Courts should not use the common law to dictate each specific kind of equipment that each specific kind of business must purchase, maintain, and train employees to use.  Under existing law, those decisions are made first by the businesses themselves, which use their own judgment to determine what risks are likely and what preventative steps are most appropriate; and second, by the Legislature, which may choose to standardize a particular duty of care.  The California Legislature, to the extent that it has codified public policy related to AEDs, imposes no statutory duty on businesses to purchase and maintain the devices.  Premises liability rules should apply only when the  property owner should have been aware of a particular likelihood of injury or the necessary preventative measures.

Any person may carry with her the risk of a heart attack as she moves through her days, in and out of a variety of businesses, homes, government buildings and streets.  Likewise, many people bear other significant risks, as a result of their genetic dispositions and or lifestyle choices, which might lead to a medical emergency wherever they might go. For example, many individuals have nut allergies and require an immediate injection of epinephrine (Epipens) upon contact with nuts. Asthmatics depend on immediate use of inhalers to restore their ability to breath.

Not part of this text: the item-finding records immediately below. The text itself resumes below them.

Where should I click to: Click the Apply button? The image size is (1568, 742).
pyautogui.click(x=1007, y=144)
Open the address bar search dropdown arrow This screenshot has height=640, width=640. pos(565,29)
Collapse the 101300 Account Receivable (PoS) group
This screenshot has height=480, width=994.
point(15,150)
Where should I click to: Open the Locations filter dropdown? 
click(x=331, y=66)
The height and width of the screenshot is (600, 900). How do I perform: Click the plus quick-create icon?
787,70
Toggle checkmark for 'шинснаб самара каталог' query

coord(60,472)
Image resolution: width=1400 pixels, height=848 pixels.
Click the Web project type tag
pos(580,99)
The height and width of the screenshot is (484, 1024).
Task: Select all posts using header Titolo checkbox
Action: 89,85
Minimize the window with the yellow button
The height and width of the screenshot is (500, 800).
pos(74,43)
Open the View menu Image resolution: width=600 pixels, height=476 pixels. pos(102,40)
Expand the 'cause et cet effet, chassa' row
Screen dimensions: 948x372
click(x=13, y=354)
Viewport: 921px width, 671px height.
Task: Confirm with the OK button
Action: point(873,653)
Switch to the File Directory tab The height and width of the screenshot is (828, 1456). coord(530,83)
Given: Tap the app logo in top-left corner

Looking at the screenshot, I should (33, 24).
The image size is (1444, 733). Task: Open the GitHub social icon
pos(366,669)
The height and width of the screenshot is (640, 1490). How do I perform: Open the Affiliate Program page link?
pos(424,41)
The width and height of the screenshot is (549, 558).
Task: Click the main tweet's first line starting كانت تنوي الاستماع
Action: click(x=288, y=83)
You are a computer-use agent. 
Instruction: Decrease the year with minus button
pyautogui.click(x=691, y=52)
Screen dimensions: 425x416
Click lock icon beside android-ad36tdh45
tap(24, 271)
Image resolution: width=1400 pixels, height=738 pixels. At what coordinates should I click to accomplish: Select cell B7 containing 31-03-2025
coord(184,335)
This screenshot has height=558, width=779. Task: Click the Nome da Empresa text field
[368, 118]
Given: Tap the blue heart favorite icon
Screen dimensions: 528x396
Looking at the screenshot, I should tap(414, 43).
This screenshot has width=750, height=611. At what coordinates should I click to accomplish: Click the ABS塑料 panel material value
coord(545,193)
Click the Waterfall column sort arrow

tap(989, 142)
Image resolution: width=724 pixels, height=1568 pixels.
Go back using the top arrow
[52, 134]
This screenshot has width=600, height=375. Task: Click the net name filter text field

And diabetics may need an immediate injection of insulin or sugar with sudden changes in blood sugar.  In none of these situations, however, do courts place a duty on premises owners to provide these medical devices.  There is nothing inherent about Target—or any retail establishment—that makes its customers more likely to suffer a heart attack.  The proposed duty to purchase, maintain, and train employees in the use of AEDs is therefore nothing more than a tax on businesses to respond to a general social problem.  Businesses are not meant to be insurers.

Moreover, changes in biotechnology eventually will render a device-specific duty obsolete.  People suffering from cardiac arrest, for example, may be treated with drugs rather than a defibrillator.  And scientists at the Hohenstein Institute have developed an entirely different type of therapy for sudden cardiac arrest victims based on extremely rapid cooling down of the patient’s body.  Innovative cooling pads, which require no power source, induce “therapeutic hypothermia,” thus slowing circulation and allowing more time for the patient to receive critical care before suffering irreparable neurological damage. Even traditional cardiopulmonary resuscitation (CPR) has undergone changes due to biotechnological advances:  handheld mechanical devices now exist to provide more consistent and possibly more effective pumping action than a human being.

Construing the common law to demand the presence of one particular type of medical device opens the door for future plaintiffs to argue that business owners should have other types of medical devices on hand.  As businesses struggle to discern what potential medical devices might be retroactively demanded by the common law, their uncertainty translates into fear of lawsuits and higher prices and the cost of the anticipated litigation is factored into the price of goods and services.